Was ist geschehen? Haben wir schon Worte dafür? Es ist noch weitaus schlimmer, als wir anfangs dachten oder hofften. Wie genau, wissen wir nicht. Aber wenn geschrieben wird, dass es sich um einen Marathon handelt, diese Schäden wieder zu reparieren, dann fühlt sich das für mich jedenfalls stimmig an. Was ist mit den Bodenversiegelungen durch Beton und damit dem Häuserbau in Gegenden, die lieber brach liegen würden, um dem Fluss „Auslauf“ bieten zu können? Werden die Beteiligten kurzfristiges Denken einräumen und alles daransetzen, Fehler wieder gutzumachen? Oder werden Deichprojekte gebaut werden, die das Problem einfach nur verlagern?

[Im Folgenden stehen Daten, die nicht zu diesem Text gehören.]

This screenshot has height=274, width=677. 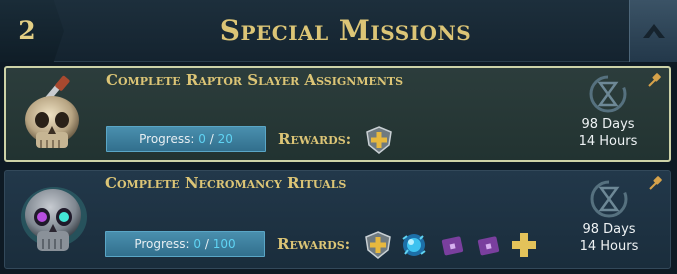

Auf jeden Fall sind die Einwohner dieser Orte und die der in Süd- und Ostdeutschland und in Nachbarländern auch vom Hochwasser und Schlamm kalt überrascht worden. Weder Flüsse noch das Meer, weder Luft noch das Wetter haben sich je um künstliche Landesgrenzen gekümmert. Ich konnte gestern nicht einschlafen, weil der Schlamm unter meinen Türritzen durchkam und in meine Seele eindrang. Dieses Ereignis wird ins kollektive Unbewusste der Deutschen eingehen. Beides so lebensbedrohlich: reißendes Hochwasser und Schlamm, der nach unten zieht, einen beim Laufen behindert, auf dem sogar Autos ausrutschen. Erstickender Schlamm, ekliger Schlamm, schwer zu beseitigender Schlamm, Steigerung von Dreck.
Ist dies derselbe Schlamm, der die Wurzeln der Lotusblüten und Seerosen hält und nährt, ihnen das gibt, zusammen mit Wasser und Sonnenlicht, damit er wachsen und blühen kann? Wir können, wir müssen uns diese Frage stellen, auch wenn sie bei jedem anders ausfällt. Was kann Neues, Gutes, Schönes aus dieser entsetzlichen Lage entstehen? Der Schlamm sind wir selber, ist unser schlampiger, schlammiger Geist, den wir beim Aufräumen und Putzen und Verabschieden freundlich anschauen und ebenfalls reinigen könnten.
Eine gute Zeit für Metta-Meditation und Tonglen. Machen wir es langsam und stetig und mit Bedacht: das Aufräumen.